** What this task involves **
Rewrite the listing, from the line containing "Viewport: 1366px width, 768px height." down to the end, as a two-column CSV with the headers request and answer. Give one row per request and put each request and its answer in a single quoted field, with line breaks turned into spaces.
:::
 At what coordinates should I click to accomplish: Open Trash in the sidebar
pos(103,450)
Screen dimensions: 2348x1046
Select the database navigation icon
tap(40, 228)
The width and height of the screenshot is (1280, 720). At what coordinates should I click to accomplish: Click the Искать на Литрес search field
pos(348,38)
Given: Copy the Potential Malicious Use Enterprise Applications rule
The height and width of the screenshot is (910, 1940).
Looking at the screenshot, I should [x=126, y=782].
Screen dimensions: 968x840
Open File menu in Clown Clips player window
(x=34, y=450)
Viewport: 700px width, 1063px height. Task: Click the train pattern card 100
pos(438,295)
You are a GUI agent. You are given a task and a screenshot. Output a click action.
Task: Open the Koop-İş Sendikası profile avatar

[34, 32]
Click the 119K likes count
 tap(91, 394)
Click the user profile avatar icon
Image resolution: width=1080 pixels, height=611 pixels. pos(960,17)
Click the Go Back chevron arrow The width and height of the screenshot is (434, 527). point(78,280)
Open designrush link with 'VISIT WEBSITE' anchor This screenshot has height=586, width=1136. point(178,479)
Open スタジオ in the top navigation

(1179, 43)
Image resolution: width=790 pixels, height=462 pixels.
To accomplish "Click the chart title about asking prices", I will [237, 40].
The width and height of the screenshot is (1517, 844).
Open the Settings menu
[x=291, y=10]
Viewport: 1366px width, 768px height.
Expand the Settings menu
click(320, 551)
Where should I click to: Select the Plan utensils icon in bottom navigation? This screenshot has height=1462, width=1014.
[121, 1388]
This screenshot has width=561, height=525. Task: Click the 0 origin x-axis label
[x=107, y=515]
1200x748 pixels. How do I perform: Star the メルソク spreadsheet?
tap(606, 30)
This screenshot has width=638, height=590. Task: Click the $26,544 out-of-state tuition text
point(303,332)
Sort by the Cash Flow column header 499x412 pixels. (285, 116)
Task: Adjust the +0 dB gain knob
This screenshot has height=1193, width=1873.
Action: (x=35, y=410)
:::
** The answer **
request,answer
"Viewport: 1366px width, 768px height. Expand the Settings menu","click(320, 551)"
"Where should I click to: Select the Plan utensils icon in bottom navigation? This screenshot has height=1462, width=1014.","[121, 1388]"
"This screenshot has width=561, height=525. Task: Click the 0 origin x-axis label","[x=107, y=515]"
"1200x748 pixels. How do I perform: Star the メルソク spreadsheet?","tap(606, 30)"
"This screenshot has width=638, height=590. Task: Click the $26,544 out-of-state tuition text","point(303,332)"
"Sort by the Cash Flow column header 499x412 pixels.","(285, 116)"
"Task: Adjust the +0 dB gain knob This screenshot has height=1193, width=1873.","Action: (x=35, y=410)"